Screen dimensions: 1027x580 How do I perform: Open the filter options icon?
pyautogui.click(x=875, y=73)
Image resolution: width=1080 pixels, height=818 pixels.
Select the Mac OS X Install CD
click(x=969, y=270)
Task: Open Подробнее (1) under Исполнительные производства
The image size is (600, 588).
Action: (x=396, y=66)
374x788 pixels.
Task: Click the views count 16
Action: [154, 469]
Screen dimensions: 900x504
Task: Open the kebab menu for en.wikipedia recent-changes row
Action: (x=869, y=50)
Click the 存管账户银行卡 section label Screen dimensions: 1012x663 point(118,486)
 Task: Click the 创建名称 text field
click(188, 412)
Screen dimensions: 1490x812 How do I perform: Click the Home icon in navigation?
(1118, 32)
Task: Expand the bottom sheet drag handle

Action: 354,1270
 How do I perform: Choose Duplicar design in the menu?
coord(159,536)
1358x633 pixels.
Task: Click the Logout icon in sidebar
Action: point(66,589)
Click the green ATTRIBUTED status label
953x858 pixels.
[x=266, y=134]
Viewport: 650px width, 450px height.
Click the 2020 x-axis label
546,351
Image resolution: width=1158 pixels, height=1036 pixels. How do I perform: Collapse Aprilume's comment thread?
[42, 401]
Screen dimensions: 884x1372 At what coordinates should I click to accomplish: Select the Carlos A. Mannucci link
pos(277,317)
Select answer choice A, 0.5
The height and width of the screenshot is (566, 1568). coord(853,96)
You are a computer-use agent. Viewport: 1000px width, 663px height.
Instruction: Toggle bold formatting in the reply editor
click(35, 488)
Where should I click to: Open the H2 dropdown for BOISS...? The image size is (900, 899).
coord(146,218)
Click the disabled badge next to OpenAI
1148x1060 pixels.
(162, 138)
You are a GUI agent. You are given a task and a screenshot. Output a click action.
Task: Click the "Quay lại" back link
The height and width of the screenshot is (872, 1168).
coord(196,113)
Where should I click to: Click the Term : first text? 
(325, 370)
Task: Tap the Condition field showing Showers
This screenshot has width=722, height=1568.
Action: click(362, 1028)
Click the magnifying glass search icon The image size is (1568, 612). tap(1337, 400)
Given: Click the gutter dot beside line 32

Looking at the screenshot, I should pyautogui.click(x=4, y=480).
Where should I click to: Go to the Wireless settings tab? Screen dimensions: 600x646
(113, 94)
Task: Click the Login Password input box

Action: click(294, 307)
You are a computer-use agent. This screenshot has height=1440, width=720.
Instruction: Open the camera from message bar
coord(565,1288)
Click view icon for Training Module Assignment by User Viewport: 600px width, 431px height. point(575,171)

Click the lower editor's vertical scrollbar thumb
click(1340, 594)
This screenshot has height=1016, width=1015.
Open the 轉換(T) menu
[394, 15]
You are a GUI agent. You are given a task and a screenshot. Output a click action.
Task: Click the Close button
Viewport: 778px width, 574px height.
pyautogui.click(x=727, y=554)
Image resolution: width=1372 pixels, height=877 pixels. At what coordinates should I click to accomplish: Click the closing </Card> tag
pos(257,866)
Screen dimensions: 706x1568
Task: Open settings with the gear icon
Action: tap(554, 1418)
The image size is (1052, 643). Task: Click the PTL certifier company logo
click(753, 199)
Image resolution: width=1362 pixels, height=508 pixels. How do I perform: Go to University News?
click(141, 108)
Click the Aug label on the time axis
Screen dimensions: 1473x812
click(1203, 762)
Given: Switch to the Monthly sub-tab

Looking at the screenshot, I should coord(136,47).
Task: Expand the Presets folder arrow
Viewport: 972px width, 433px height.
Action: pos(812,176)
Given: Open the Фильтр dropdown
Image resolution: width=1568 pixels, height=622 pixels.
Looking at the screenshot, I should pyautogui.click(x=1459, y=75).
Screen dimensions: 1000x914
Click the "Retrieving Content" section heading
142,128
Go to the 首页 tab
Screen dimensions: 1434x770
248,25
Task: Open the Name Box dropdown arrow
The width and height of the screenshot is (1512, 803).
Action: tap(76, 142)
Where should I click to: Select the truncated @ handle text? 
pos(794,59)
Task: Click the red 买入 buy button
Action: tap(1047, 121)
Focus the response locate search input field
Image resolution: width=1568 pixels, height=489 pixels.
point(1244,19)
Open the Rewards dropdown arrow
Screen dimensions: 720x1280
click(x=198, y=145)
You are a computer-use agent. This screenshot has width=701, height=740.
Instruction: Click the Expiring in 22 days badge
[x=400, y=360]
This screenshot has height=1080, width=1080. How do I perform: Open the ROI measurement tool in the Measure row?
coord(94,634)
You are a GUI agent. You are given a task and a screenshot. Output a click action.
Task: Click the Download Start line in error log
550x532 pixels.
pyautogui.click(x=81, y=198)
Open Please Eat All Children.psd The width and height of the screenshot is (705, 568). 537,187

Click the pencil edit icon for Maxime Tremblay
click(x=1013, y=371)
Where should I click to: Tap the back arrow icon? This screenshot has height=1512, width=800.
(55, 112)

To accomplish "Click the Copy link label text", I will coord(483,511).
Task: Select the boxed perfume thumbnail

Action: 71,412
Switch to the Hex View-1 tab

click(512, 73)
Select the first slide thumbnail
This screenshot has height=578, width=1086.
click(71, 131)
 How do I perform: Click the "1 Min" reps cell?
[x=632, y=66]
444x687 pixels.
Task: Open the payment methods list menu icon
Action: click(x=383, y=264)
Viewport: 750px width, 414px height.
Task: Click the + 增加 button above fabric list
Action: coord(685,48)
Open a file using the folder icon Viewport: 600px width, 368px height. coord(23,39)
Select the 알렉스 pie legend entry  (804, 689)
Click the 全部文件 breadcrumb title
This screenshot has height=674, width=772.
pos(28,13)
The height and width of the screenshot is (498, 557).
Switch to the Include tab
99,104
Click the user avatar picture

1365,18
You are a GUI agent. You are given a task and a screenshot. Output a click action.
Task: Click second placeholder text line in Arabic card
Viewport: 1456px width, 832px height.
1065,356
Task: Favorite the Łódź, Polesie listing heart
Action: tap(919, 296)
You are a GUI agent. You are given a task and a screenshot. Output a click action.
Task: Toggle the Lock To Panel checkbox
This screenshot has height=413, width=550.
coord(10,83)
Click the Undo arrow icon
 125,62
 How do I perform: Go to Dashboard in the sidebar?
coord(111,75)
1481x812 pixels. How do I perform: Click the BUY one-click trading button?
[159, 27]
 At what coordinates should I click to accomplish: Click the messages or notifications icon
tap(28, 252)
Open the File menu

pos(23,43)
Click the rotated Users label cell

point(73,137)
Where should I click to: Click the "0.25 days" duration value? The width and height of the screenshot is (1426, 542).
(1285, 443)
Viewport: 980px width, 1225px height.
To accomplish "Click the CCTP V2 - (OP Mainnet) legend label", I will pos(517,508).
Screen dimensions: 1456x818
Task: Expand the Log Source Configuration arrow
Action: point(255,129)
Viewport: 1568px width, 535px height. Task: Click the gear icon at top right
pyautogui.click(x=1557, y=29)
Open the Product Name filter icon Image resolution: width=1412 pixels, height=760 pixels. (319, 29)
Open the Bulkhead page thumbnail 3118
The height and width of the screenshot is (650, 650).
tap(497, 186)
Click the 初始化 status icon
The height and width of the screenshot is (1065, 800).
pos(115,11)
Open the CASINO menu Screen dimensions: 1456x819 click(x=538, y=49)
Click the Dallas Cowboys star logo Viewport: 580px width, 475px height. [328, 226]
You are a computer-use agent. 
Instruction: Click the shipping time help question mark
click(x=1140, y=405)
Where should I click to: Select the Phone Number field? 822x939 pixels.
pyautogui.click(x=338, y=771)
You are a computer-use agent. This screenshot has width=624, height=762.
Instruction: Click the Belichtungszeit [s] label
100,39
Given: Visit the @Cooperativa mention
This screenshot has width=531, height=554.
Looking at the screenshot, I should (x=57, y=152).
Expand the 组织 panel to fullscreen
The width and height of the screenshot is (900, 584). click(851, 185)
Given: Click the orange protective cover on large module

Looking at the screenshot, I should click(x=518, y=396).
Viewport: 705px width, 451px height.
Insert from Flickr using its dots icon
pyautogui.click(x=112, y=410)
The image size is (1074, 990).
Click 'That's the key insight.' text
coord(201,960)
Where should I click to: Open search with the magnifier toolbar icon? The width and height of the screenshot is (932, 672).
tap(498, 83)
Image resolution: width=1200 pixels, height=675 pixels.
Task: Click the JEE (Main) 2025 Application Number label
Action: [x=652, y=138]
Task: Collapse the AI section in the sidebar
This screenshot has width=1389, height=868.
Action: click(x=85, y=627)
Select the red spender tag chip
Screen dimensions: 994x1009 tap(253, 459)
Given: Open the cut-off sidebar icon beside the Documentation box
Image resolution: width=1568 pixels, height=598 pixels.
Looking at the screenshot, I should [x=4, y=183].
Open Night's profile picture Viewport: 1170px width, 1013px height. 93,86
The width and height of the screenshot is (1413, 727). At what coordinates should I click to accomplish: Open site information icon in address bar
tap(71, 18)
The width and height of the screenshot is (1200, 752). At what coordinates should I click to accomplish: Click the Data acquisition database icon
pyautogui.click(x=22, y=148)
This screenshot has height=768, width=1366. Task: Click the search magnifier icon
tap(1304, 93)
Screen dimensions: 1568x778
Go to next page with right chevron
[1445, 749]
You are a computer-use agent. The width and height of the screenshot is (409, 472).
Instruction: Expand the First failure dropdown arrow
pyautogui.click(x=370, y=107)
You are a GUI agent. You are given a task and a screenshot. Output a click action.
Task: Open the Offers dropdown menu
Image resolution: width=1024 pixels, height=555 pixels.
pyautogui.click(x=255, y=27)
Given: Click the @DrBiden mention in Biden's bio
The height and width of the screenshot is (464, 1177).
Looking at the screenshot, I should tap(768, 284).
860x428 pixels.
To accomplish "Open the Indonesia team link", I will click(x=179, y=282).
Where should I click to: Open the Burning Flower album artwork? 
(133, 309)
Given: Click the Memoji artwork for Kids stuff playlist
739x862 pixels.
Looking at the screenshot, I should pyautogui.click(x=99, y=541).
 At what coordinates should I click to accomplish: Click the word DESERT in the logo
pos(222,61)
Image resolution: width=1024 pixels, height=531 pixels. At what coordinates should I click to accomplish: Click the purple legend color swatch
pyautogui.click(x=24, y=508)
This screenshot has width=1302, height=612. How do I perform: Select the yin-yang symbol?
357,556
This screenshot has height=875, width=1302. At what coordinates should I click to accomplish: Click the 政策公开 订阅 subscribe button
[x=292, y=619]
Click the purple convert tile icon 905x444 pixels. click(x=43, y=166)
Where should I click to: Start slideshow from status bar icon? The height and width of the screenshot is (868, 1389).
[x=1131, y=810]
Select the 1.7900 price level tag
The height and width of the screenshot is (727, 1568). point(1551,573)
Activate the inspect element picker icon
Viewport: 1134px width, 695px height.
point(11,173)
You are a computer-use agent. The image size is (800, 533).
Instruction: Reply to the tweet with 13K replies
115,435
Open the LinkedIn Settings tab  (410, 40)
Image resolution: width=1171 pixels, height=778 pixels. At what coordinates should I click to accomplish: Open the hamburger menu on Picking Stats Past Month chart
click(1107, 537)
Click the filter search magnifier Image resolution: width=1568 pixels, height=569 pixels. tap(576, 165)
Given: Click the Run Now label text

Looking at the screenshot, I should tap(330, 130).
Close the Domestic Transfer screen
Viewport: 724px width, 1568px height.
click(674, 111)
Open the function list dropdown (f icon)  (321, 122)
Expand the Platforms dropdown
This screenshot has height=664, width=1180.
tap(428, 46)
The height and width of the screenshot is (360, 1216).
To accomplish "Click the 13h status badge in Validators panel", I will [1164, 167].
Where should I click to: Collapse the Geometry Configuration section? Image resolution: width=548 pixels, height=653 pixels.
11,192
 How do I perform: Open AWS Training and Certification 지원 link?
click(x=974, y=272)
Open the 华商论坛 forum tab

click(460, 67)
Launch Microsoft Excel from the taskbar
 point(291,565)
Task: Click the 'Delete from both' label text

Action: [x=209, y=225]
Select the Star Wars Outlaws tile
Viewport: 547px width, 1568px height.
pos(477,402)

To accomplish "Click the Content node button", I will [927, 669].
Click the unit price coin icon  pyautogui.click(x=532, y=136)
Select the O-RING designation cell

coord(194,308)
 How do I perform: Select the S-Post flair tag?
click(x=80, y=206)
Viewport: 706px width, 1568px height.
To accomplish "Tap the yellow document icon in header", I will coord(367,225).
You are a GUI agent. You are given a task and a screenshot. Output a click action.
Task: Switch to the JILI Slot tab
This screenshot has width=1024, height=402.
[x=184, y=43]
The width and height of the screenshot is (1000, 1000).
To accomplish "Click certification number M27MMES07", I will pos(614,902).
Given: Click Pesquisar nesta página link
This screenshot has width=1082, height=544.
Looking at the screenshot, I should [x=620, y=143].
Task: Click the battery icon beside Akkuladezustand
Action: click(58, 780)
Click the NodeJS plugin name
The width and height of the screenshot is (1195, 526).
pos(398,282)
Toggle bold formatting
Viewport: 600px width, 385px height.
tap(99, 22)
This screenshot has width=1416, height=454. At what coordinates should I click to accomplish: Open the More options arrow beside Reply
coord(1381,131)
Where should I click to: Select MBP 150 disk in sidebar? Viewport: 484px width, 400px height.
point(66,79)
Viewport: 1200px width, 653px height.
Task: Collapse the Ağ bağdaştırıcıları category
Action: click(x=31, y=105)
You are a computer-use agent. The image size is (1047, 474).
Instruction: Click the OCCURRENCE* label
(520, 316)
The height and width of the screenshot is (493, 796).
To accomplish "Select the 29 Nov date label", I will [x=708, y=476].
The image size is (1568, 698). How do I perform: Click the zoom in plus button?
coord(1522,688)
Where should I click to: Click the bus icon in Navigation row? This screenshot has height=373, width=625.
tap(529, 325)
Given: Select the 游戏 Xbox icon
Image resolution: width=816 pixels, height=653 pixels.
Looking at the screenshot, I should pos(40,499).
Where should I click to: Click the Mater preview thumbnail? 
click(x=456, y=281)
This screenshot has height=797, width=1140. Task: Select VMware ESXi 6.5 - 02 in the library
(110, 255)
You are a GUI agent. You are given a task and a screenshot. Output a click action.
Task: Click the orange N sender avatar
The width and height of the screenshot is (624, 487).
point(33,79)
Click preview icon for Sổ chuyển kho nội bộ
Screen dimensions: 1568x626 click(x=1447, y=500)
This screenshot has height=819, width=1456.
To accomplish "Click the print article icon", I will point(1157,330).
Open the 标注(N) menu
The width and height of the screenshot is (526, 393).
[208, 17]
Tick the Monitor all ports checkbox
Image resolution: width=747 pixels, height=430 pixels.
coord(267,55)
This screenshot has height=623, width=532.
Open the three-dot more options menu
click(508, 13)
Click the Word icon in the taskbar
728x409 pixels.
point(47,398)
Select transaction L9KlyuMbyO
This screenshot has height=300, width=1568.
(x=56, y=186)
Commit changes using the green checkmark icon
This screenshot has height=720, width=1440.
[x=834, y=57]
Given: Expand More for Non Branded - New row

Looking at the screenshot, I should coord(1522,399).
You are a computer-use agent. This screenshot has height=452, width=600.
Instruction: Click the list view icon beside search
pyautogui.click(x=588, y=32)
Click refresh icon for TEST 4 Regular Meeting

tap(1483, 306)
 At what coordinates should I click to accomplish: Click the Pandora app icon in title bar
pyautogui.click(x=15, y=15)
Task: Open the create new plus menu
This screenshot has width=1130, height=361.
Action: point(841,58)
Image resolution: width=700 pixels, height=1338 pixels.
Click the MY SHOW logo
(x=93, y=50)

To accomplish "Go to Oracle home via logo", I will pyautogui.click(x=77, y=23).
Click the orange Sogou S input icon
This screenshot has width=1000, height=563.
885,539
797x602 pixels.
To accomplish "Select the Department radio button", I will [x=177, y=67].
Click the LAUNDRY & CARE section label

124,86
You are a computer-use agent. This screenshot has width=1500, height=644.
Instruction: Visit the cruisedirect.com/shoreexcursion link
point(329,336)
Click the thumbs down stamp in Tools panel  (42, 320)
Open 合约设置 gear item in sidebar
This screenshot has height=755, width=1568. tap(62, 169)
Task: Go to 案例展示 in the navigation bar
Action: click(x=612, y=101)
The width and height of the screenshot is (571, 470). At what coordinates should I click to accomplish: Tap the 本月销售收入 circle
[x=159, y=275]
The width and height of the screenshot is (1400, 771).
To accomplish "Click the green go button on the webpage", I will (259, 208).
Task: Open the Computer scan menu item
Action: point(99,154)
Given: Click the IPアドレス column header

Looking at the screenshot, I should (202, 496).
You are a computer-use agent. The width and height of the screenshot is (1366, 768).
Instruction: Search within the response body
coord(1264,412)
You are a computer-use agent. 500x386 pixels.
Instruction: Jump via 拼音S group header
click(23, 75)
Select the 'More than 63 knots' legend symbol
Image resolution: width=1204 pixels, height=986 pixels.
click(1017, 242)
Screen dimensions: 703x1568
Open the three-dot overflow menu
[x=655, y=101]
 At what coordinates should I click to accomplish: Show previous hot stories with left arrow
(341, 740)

_ _ _ _ _ _ _

Beginning at the line that contains "Open the three-dot overflow menu" and ending at the last line above, copy each line without any change.

** EXERCISE RESPONSE **
Open the three-dot overflow menu
[x=655, y=101]
 At what coordinates should I click to accomplish: Show previous hot stories with left arrow
(341, 740)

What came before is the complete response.